- **Source excerpt**
Juanjo Pereira: “From Oppression, Something New Emerges”
The director on his award-winning Under the Flags, the Sun
General Alfredo Stroessner smiles broadly as President Pompidou welcomes him to Paris in 1973. Activists wave placards, trying to draw attention to torture and disappearances committed by Paraguay’s longest-lasting authoritarian regime.
Some years earlier, papers are signed granting Nazi fugitive Josef Mengele Paraguayan citizenship. Decades later, now in exile, Stroessner shuffles through his garden in Brazil — while his toppled statue gathers dust in a warehouse back home.
These are among the fragments pieced together by director Juanjo Pereira (31) in his multi-award-winning documentary, Under the Flags, the Sun, which has been selected as Paraguay’s submission to the 2026 Academy Awards.
The documentary — which has its Paraguayan premiere this week — was created entirely from more than 80 hours of forgotten archival footage that Pereira sifted through in Paraguay, Argentina, Brazil, Europe, Japan, Taiwan, the United States, UK and beyond.
Constructing a chilling, mesmerising mosaic of official propaganda videos and foreign news reels, the film examines how the media helped construct and buttress Stroessner’s 1954-89 reign of terror, control the collective memory, and leave a legacy of fear — one that still resonates in Paraguay today, where the dictator’s Colorado Party remains in power.
Since its debut earlier this year in the Berlinale’s Panorama section — where it picked up the prestigious FIPRESCI Prize — Bajo las Banderas, El Sol has continued to draw critical acclaim at film festivals around the world for its innovative, eerie and topical portrayal of a society caught in the grip of authoritarian rule.
Cinema is one of the most powerful forms of artistic expression. To talk about film, archives or images is to talk about society – to talk about ourselves, our relationships with each other, and the ways in which the historical processes of our societies unfold.
Yet as Georges Didi-Huberman once wrote, images are untrustworthy because they inevitably carry the cultural imprint of their time. It’s an uneasiness Pereira seeks to capture in his debut feature.
The Paraguay Post caught up with Pereira to hear more about the film and his training with archives, as well as the Asunción International Contemporary Film Festival (ASUFICC), of which he is artistic director and co-founder.
From Buenos Aires to Berlin
TPP: Where did you learn your craft, and when did you first get into film?
JP: I was born and raised in Asunción. As a teenager I used to rent films from a video club just three blocks from my house. I watched everything they had, then moved on to independent cinema, which I really enjoyed. At 17 I decided to move to Buenos Aires to study. After finishing school, I enrolled at the University of Buenos Aires (UBA), in the Faculty of Architecture.
I studied a degree called Image and Sound Design, which combines many different audiovisual disciplines. It gives you a solid foundation in cinema, but also branches into other areas. Later, I did a documentary filmmaking course in France. In 2018 I won the Lumière Award from the Alliance Française, one of the first prizes that connected me to the international scene.

- **Recorded data**

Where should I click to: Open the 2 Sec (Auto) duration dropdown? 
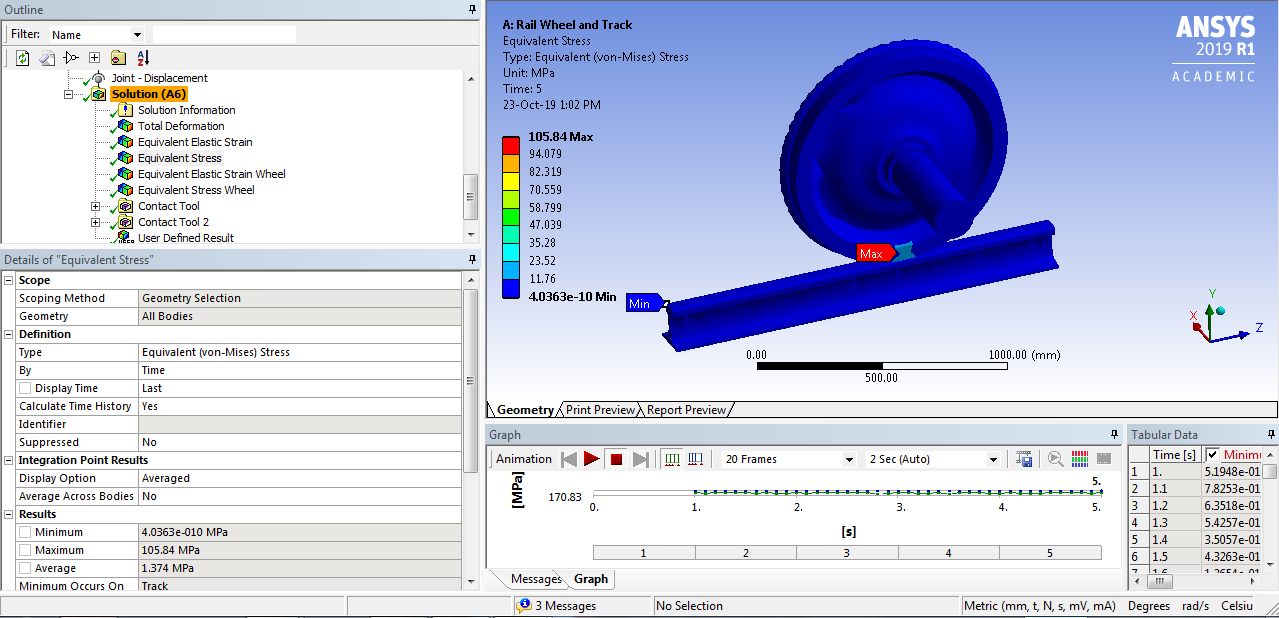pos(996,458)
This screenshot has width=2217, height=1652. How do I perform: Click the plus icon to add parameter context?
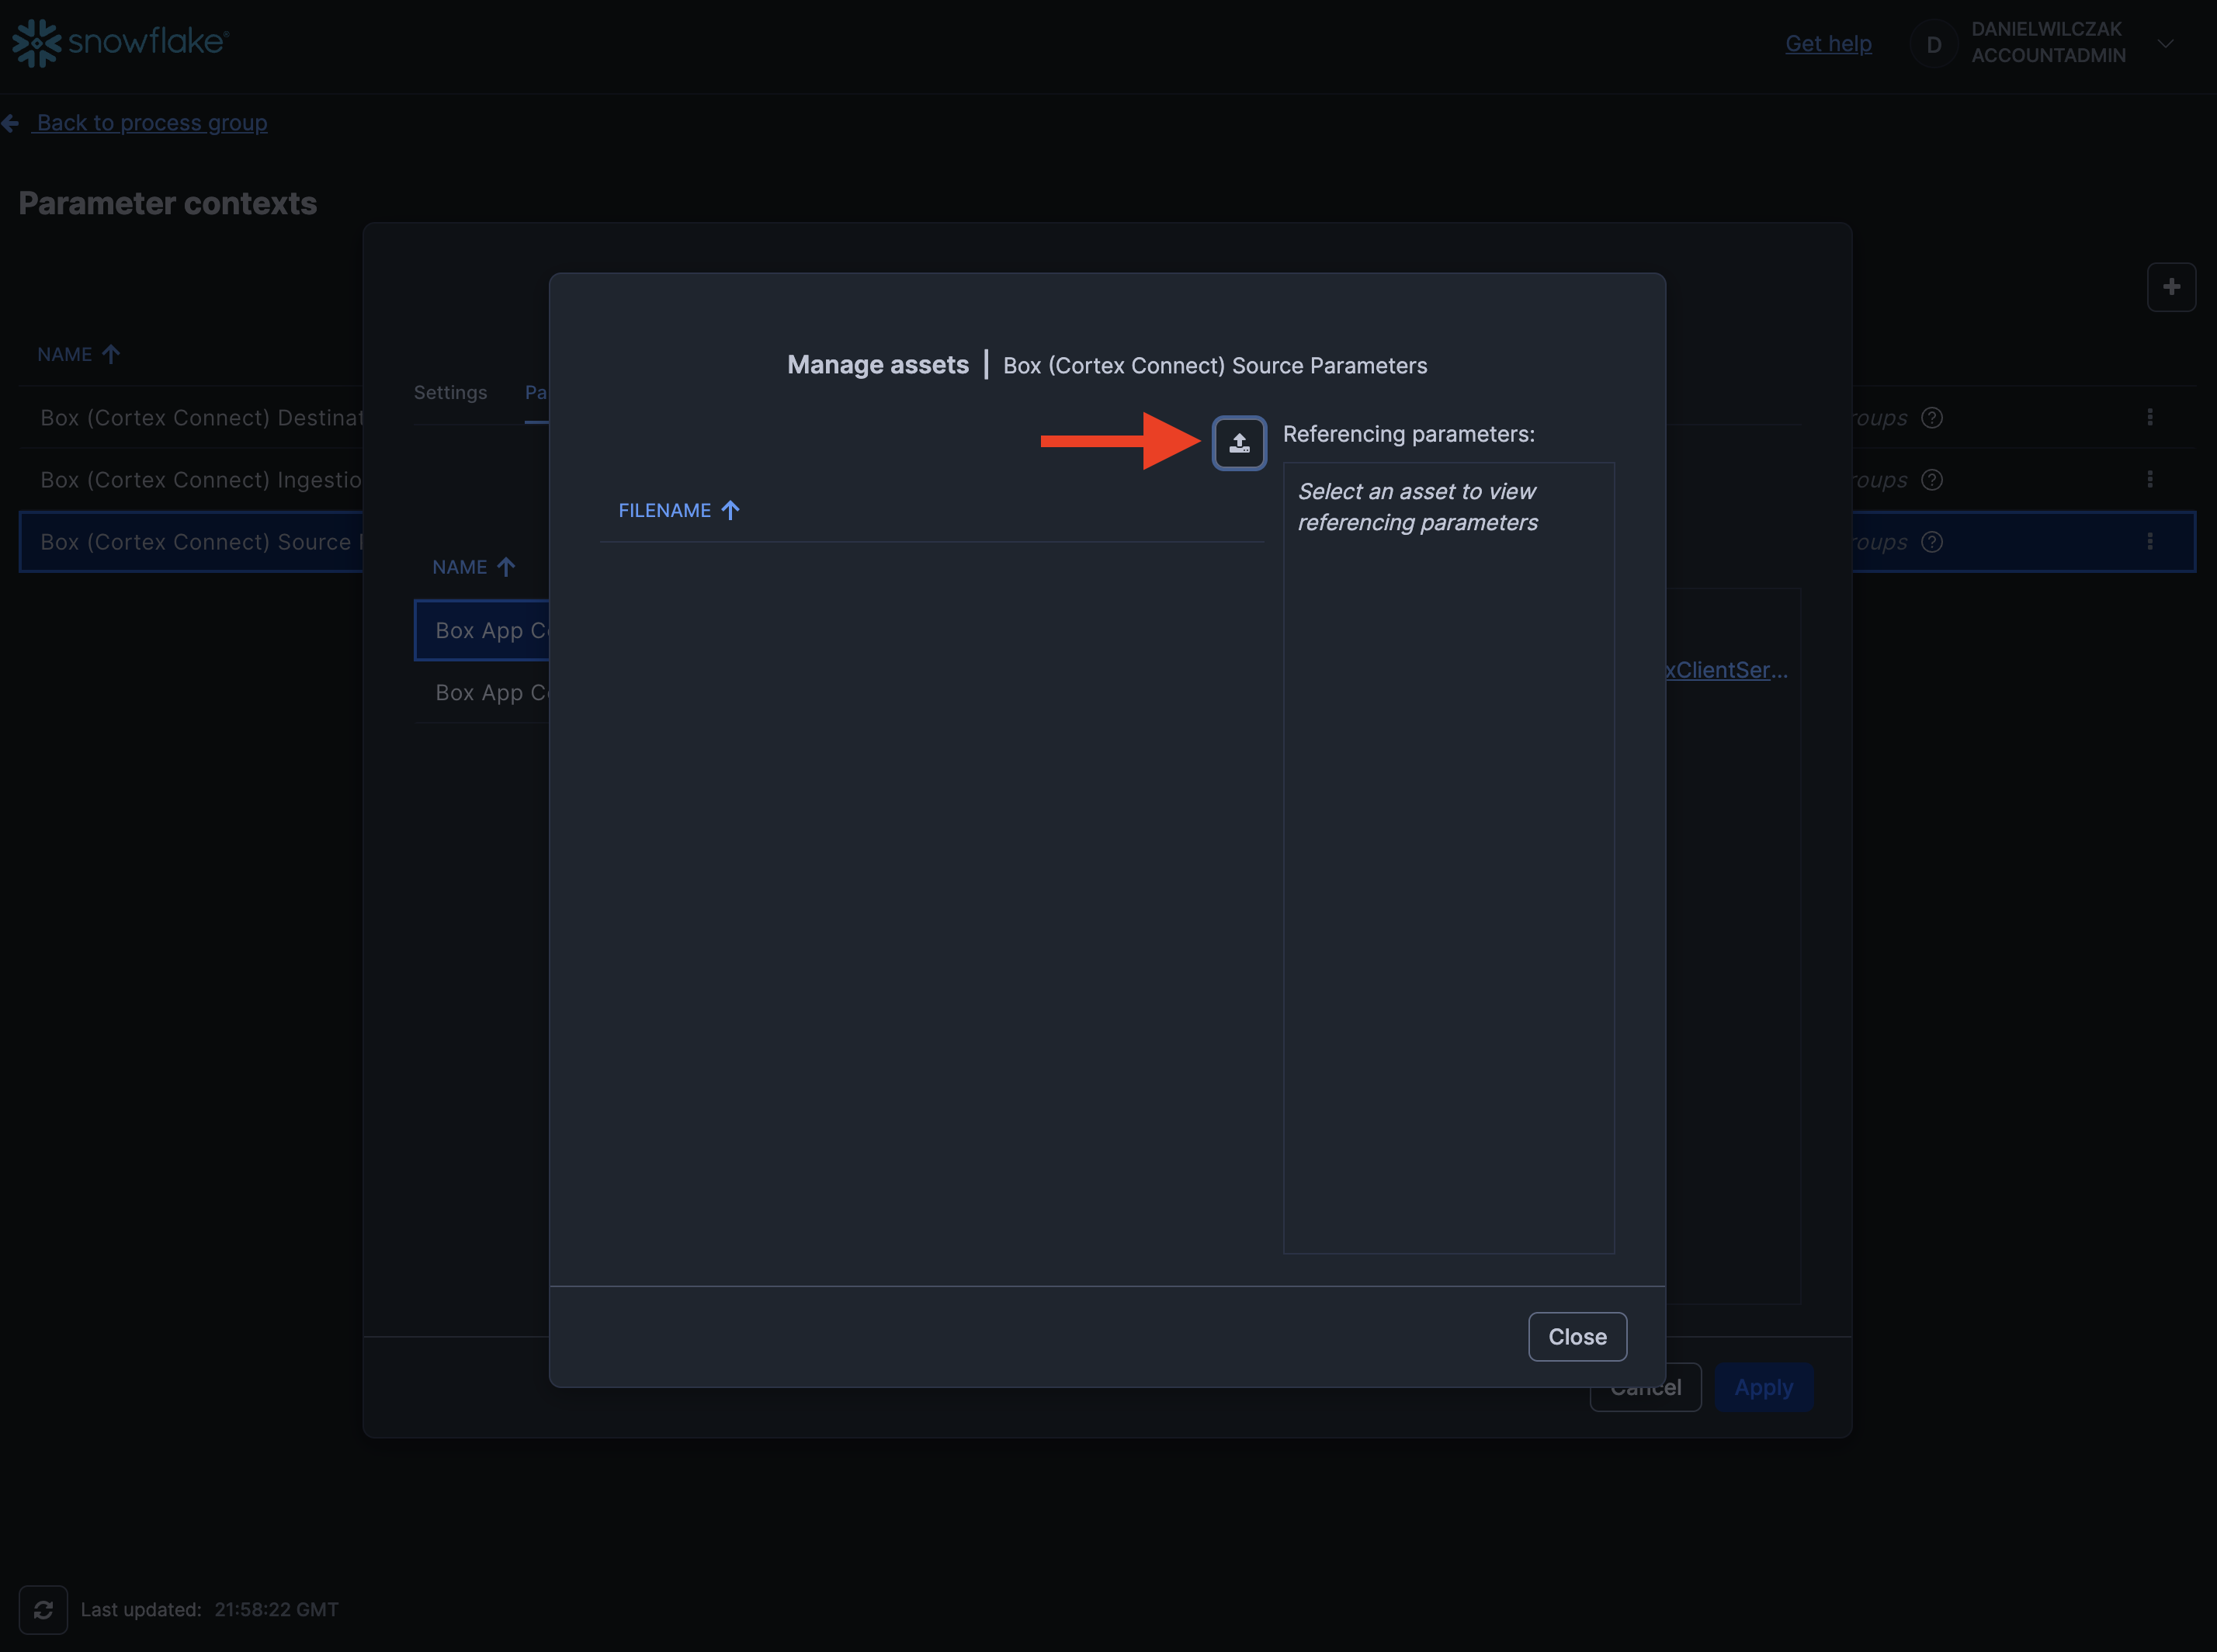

- **Exercises to complete**
1. Set down everything in the Pereira interview from "Since its debut" down to "our societies unfold.", word for word.
2. Resume the Pereira interview, picking up right after its final sentence.
The lines have no role in this work.

- **Answer list**
1.
Since its debut earlier this year in the Berlinale’s Panorama section — where it picked up the prestigious FIPRESCI Prize — Bajo las Banderas, El Sol has continued to draw critical acclaim at film festivals around the world for its innovative, eerie and topical portrayal of a society caught in the grip of authoritarian rule.
Cinema is one of the most powerful forms of artistic expression. To talk about film, archives or images is to talk about society – to talk about ourselves, our relationships with each other, and the ways in which the historical processes of our societies unfold.

2.
After that, I took part in workshops in London, Germany, Spain and Switzerland, figuring out what I wanted to do. I ended up developing an approach which tends towards the flexible and experimental, playing between documentary and fiction.
Can you tell us some more about the idea behind the film festival you run, ASUFICC?
Films need a space to be shown and discussed — otherwise they end up being made and then forgotten on a hard drive somewhere. The cultural spaces Asunción has today were basically the same as 15 years ago: mostly European embassies offering programmes of their own countries’ cinema. The first films I ever saw came through those foreign initiatives.
I began to realise that Paraguayan narratives were marked by a kind of cultural and geopolitical blockage. There’s a gulf compared to our neighbours in terms of cinematic culture. It also means you don’t really look at yourself as a society. We wanted to work on that: what is Paraguay today, what kind of cinema do we want to show, and how do we find the language of new generations?
That’s how ASUFICC was born. Now in its fifth year, it’s growing fast. We’re delighted to see audiences engaging with the festival, because it’s made for regular people — and the reciprocity is really exciting. It’s generating new languages, new films, and shaping new audiences. We try to programme films that speak directly to Paraguayan society and make them accessible — which is why the festival is free.
There’s a similar thought process behind my own film. The biggest challenge was to make cinema in a new language. I wanted to find a way to tell a complex story in my own way, not to repeat formulas. I believe there are many different ways to tell things, and that plurality is what makes an artistic language strong.
The Stroessner regime
When did you first become aware of what the Stroessner regime and Operation Condor meant for Paraguay and the wider region? At what point did you decide to investigate it?
In Paraguay the War of the Triple Alliance (1864-70) is imprinted on our minds from an early age; it follows us in every possible way. We’re deeply marked by it: for example, Children’s Day, which commemorates the mass killing of Paraguayan child soldiers by the Brazilian invaders. So it was like starting to let go of that distant past.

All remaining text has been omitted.